Estudos sobre os efeitos de infraestruturas lineares e medidas de mitigação focados em espécies arborícolas ainda são escassos no mundo todo. Até o ano passado, existiam pouquíssimos trabalhos publicados com esse foco, sendo a Austrália e o Brasil dois países com pesquisas pioneiras nesse tema. Para tentar ampliar o conhecimento sobre a potencialidade das pontes de dossel como medidas mitigadoras para animais arborícolas e estimular a divulgação de dados de estudos já realizados, mas não publicados, reunimos seis pesquisadoras de diferentes países (Brasil, Austrália, África do Sul, Estados Unidos e Reino Unido) e criamos uma edição especial no periódico Folia Primatologica sobre pontes de dossel. Aos poucos, os primeiros artigos estão sendo publicados, como o que abordamos há pouco tempo, e logo mais todos estarão disponíveis.
Um desses artigos é de um estudo com as pontes de corda instaladas no Parque Estadual Fontes do Ipiranga, onde fica o Zoológico de São Paulo, na capital paulista. Quatro pontes de dossel foram instaladas no parque, sendo a primeira em 2009, a segunda em 2017 e as duas últimas em 2019, inspiradas no modelo de ponte desenvolvido pelo Programa Macacos Urbanos, em Porto Alegre (RS).

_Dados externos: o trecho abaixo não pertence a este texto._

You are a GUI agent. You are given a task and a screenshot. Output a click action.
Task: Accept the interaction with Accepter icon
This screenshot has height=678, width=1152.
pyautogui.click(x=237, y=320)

As pontes foram motivadas por casos de acidentes envolvendo bugios-ruivo na região. Em 10 anos (2012-2021), dos 237 atendimentos envolvendo bugios, 144 foram identificados como tendo sido causados por atividades antrópicas. Desses, quase metade foram casos de eletrocussão (40%), seguidos por quedas em substratos pavimentados (31%) e colisões com veículos (28%).
O número de acidentes envolvendo bugios parece ter diminuído nos pontos onde foram instaladas as pontes. Um resultado muito interessante que o estudo apresenta é o tempo de habituação dos animais às pontes, que em uma delas foi de apenas dois dias! Quer dizer que dois dias após a instalação, alguns dos indivíduos mais jovens do bando começaram a atravessar. Em 10 dias, os adultos fizeram o mesmo. O monitoramento com armadilhas fotográficas também indicou que uma ponte sem uso pelos animais precisava de adequações na sua ligação com a vegetação do entorno, demonstrando a importância desses detalhes para o sucesso da mitigação.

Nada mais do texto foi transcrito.